%%
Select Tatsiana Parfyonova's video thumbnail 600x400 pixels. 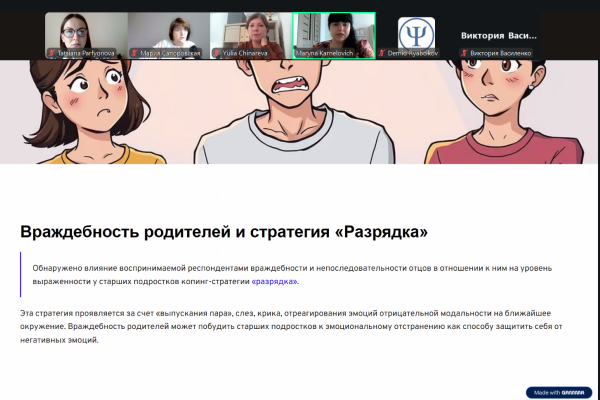tap(86, 32)
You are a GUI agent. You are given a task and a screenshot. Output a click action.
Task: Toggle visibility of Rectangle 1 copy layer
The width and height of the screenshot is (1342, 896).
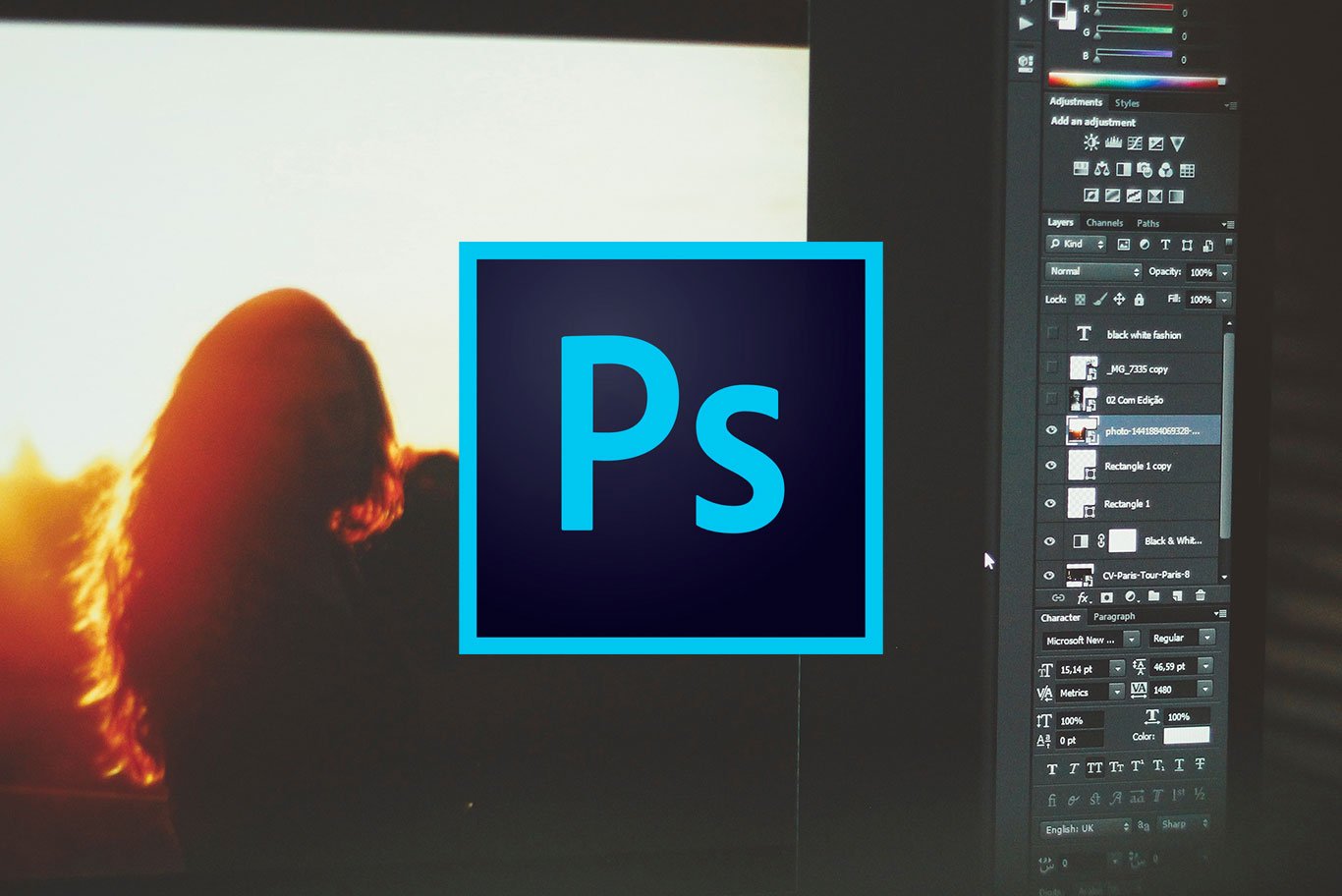1051,466
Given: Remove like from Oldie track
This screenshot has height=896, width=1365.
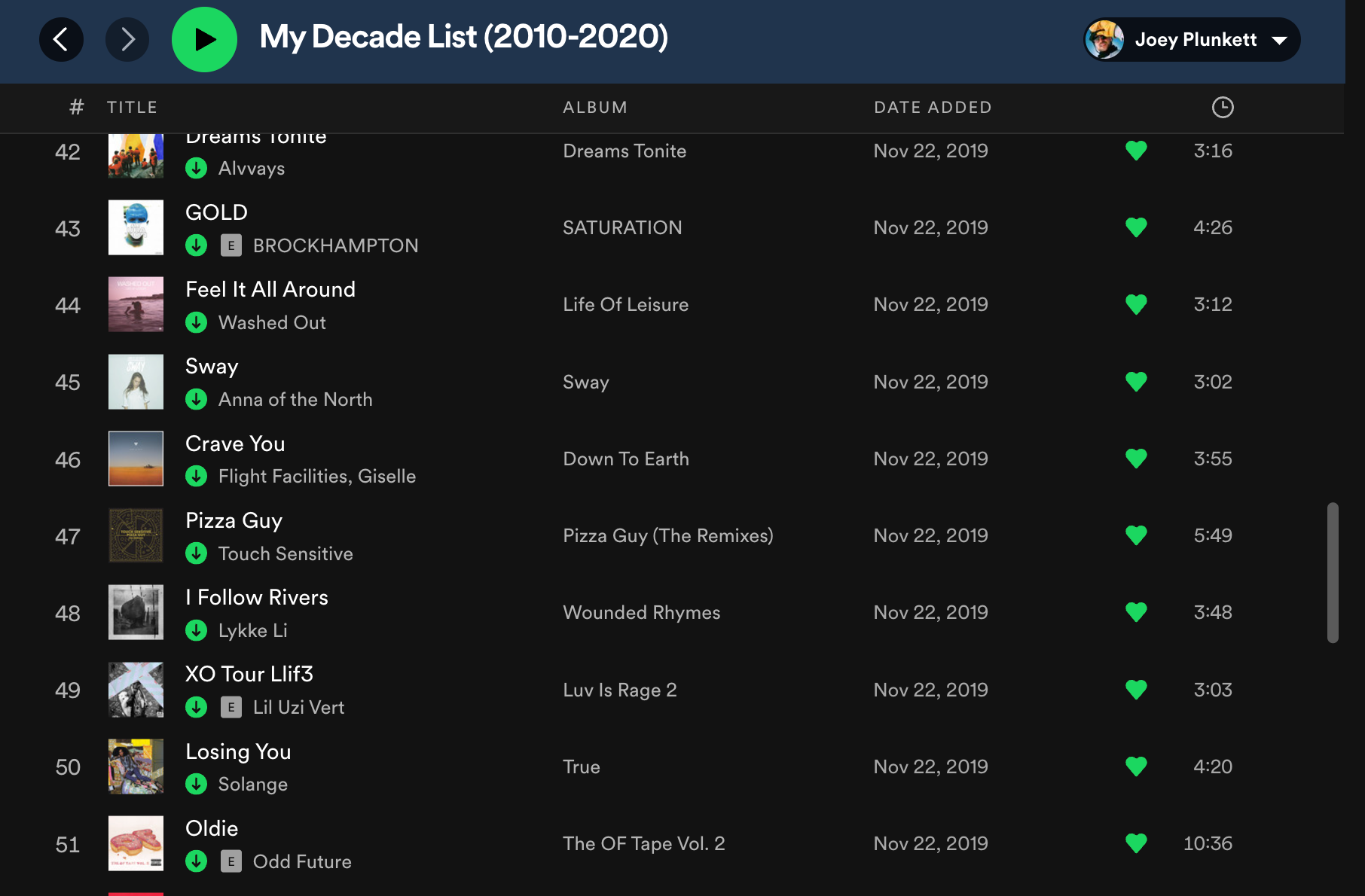Looking at the screenshot, I should click(x=1136, y=843).
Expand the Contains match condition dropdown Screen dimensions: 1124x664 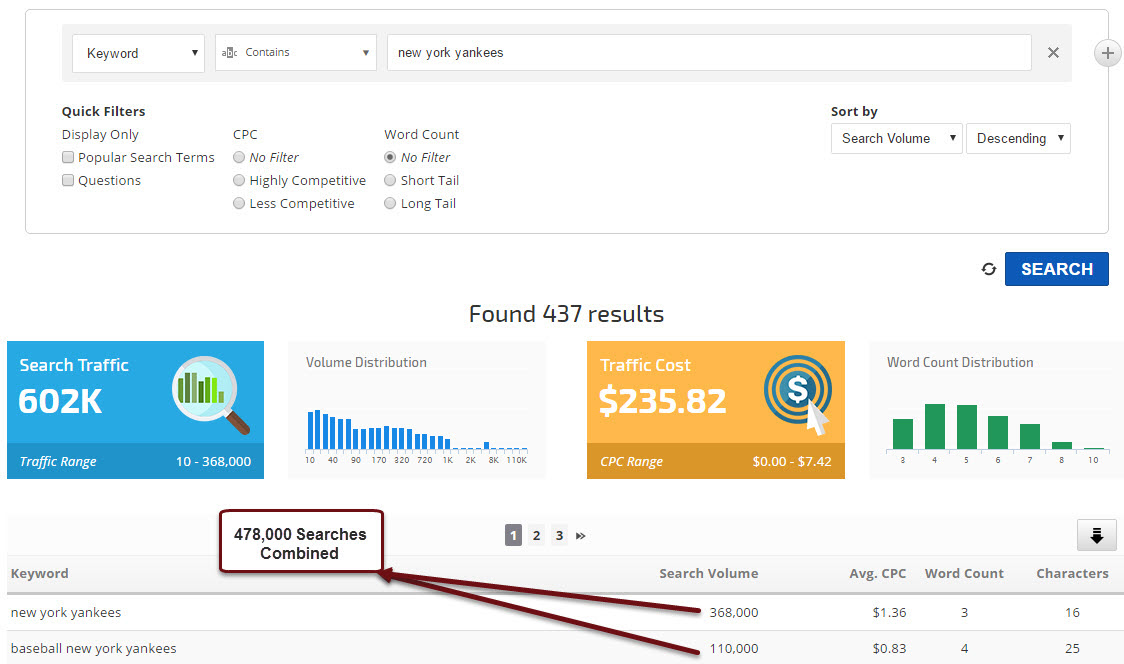296,53
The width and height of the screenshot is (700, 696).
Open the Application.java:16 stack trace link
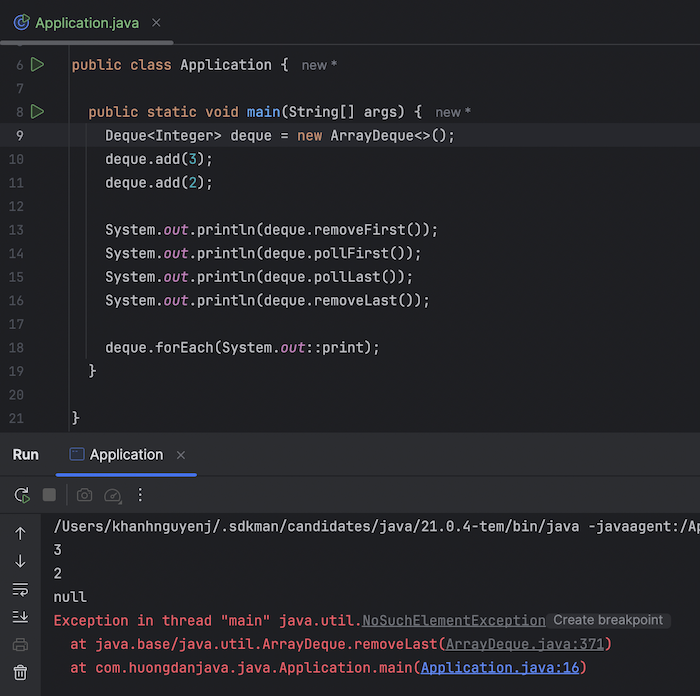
%%
• [Task directions] From the line holding "The width and height of the screenshot is (700, 696)." through the last line of the material above, each line should be written out exactly, both included; omit the pictures.

• [Solution]
The width and height of the screenshot is (700, 696).
Open the Application.java:16 stack trace link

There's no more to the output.